Сирены (к примеру) должны завлекать моряков, а ужасные Сцилла с Харибдой должны сокрушать корабли.
А вот ежели кто из волшебного мира своей сути хоть единожды да не исполнит, перейдет из жизни живой в жизнь мертвую. И произойдут с ним при этом необратимые изменения облика: волшебная красота станет волшебным уродством (сродни тому уродству, которое продемонстрировал к Илье подошедший рукастый).
И нет в этом никакого чуда. Что (само по себе) является доподлинным чудом. Которое – умом понять невозможно. Зато его причину всегда можно (но лишь самому себе) объяснить на пальцах.
Просто: раз уж человеку дарован мировой посыл – стать изменением мира (его повсеместной весной), именно такое происшествие с ним (не делая его мифическим богом) переводит его в категорию сотворителя мифа.
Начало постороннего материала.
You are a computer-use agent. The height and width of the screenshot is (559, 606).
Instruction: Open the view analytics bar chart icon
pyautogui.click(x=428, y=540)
Наделяет способностью неуловимого над-чувства.
Которым сверхчувством человек (или – всё ещё человек, или – не человек) оказывается сопряжён с незримым миропорядком, в котором сильны лишь души. А тела не имеют такого значения или самосознания, каким (персонифицируясь в каждом своём прожилке) хотели бы обладать «боги из машин».
А если человек (или ещё какое создание) вдруг окажется лишён таких сопряжений (по причине неисполнения предназначения), с ним просто-напросто обязаны произойти необратимые перемены (просто: перейдёт из жизни живой в жизнь мёртвую).
Вспомним участь неких скал, громогласных и гордых: Одиссей миновал их, с той поры скалы недвижны.